Detecting duplicates is part of a collection of standard algorithms.

Detecting duplicates means determining if an array contains at least one value more than once.

Unsorted array

For an array not known to be sorted, each value is checked against each subsequent value.

Algorithm

Loop through every value, excluding the last.
    Loop through every value after the value from the outer loop.
        If the values match
            Return true.

Return false.

Implementation in Java

public static boolean hasDuplicate(int[] vals)
{
    for(int i = 0; i < vals.length - 1; i++)
    {
        for(int j = i + 1; j < vals.length; j++)
        {
            if(vals[i] == vals[j])
                return true;
        }
    }
    
    return false;
}

Skipping the last element in the outer loop is not strictly required. If the outer loop is allowed to run up to and including the last element, the inner loop will not run when the outer loop visits the last element.

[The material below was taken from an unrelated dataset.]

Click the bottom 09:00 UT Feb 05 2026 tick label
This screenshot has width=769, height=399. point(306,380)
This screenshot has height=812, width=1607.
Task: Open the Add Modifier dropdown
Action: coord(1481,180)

The inner loop cannot skip the last element.

Alternate algorithm

Loop through every value.
    Loop through every value.
        If the indexes are different and the values match
            Return true.

Return false.

Alternate implementation

public static boolean hasDuplicate(int[] vals)
{
    for(int i = 0; i < vals.length; i++)
    {
        for(int j = 0; j < vals.length; j++)
        {
            if(i != j && vals[i] == vals[j])
                return true;
        }
    }
    
    return false;
}

As in the previous algorithm, the outer loop can skip the last element if desired. The inner loop cannot skip the last element.

Sorted array

If an array is known to be sorted, detecting duplicates can be done more easily and much more efficiently.

The sort order (ascending vs descending) doesn’t matter. Duplicate values will be in adjacent positions in the array. The algorithm works as long as all duplicate values are adjacent, regardless of whether the values are actuall in order.

Algorithm

Loop through the array, excluding the first value.
    If the current value matches the value immediately before it
        Return true.

Return false.

Implementation in Java

public static boolean hasDuplicateSorted(int[] vals)
{
    for(int i = 1; i < vals.length; i++)
    {
        if(vals[i - 1] == vals[i])
            return true;
    }
    
    return false;
}

When skipping one or more elements, my preference is to start the loop later rather than end it earlier. This avoids the somewhat odd condition i < vals.length - 1 in the alternate solution below.

Alternate loop

public static boolean hasDuplicateSorted(int[] vals)
{
    for(int i = 0; i < vals.length - 1; i++)
    {
        if(vals[i] == vals[i + 1])
            return true;
    }
    
    return false;
}

Some programmers prefer to skip the last value instead of the first. In this case, the values at indexes i and i + 1 are checked.